(Stored items)

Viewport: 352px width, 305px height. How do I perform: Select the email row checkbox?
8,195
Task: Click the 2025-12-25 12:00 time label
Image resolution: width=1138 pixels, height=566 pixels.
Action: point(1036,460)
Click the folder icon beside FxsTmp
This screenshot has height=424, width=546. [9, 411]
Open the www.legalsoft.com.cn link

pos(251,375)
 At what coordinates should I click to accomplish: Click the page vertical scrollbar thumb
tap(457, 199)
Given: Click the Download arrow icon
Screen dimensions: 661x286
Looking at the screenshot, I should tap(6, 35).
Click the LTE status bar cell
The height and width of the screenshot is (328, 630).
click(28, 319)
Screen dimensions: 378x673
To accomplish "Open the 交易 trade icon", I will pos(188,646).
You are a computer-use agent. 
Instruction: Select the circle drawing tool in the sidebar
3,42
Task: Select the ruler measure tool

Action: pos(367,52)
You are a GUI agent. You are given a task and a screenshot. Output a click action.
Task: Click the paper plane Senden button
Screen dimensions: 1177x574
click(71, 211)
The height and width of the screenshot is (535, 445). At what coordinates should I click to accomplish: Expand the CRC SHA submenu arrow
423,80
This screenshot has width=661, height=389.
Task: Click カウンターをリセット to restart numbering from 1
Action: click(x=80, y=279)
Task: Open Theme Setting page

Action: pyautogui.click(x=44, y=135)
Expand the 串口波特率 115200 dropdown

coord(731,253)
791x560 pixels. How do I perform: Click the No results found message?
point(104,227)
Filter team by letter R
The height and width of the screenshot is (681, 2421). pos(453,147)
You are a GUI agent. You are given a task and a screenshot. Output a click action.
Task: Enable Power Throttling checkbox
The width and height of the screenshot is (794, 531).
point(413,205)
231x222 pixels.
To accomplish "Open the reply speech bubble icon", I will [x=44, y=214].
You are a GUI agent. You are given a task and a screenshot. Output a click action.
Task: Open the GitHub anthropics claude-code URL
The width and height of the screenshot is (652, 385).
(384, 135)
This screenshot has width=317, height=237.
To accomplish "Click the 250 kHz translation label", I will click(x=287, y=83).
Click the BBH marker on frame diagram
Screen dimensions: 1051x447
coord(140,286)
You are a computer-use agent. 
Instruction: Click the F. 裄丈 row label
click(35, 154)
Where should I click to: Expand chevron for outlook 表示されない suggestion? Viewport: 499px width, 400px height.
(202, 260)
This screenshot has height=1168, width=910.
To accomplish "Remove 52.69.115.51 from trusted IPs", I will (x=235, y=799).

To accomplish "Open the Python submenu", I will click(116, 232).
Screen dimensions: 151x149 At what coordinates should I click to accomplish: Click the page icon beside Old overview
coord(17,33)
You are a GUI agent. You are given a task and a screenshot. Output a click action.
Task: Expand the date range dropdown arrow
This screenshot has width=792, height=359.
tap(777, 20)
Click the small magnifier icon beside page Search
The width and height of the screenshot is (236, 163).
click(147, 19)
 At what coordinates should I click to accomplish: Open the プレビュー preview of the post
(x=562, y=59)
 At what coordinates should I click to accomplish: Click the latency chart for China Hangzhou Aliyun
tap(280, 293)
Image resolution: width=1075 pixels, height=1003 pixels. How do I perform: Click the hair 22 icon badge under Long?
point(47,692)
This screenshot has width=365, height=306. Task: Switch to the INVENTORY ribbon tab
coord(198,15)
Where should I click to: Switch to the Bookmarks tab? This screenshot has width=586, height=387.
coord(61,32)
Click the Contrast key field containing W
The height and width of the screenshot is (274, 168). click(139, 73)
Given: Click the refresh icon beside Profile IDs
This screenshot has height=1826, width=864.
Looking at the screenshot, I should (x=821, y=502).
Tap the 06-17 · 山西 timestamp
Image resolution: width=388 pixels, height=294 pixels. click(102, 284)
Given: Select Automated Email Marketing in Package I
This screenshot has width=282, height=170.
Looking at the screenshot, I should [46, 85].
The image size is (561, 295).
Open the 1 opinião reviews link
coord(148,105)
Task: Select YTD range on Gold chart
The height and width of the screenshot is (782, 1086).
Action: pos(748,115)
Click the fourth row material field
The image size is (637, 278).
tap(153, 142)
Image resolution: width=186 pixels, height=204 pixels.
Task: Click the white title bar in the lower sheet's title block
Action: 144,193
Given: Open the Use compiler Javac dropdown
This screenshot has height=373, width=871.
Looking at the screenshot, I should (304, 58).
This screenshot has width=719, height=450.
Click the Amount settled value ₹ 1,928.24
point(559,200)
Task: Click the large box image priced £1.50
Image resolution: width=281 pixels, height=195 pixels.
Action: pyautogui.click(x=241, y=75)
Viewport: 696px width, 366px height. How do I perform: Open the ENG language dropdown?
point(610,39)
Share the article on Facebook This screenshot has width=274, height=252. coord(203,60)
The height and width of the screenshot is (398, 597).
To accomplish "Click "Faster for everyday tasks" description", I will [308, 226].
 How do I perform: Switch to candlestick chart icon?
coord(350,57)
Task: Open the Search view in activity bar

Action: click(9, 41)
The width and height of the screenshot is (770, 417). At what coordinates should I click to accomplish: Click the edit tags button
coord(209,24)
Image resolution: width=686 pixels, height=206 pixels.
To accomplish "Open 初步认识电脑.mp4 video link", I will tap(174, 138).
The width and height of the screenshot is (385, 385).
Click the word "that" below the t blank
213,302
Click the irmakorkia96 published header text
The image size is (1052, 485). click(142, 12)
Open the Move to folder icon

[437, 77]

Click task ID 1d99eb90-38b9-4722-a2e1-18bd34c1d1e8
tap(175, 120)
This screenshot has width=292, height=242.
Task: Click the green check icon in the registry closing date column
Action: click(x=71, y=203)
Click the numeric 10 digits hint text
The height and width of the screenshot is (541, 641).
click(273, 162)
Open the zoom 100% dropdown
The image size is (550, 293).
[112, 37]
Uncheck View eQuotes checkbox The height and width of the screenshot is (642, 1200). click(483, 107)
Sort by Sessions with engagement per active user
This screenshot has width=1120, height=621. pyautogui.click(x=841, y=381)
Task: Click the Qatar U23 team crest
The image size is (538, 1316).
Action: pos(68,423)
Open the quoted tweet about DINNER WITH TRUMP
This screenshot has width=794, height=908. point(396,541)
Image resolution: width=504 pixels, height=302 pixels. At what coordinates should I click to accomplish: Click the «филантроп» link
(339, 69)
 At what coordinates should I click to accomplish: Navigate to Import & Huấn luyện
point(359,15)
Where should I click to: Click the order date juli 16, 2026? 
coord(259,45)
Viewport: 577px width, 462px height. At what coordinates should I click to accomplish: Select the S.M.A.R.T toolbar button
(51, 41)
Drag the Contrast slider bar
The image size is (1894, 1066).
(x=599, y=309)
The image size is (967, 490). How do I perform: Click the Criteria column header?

What you are asked to do ->
What do the lines above say from the one containing "Click task ID" down to the one containing "Uncheck View eQuotes"? Return them exactly, both end lines included, and only them.

Result of the task ->
Click task ID 1d99eb90-38b9-4722-a2e1-18bd34c1d1e8
tap(175, 120)
This screenshot has width=292, height=242.
Task: Click the green check icon in the registry closing date column
Action: click(x=71, y=203)
Click the numeric 10 digits hint text
The height and width of the screenshot is (541, 641).
click(273, 162)
Open the zoom 100% dropdown
The image size is (550, 293).
[112, 37]
Uncheck View eQuotes checkbox The height and width of the screenshot is (642, 1200). click(483, 107)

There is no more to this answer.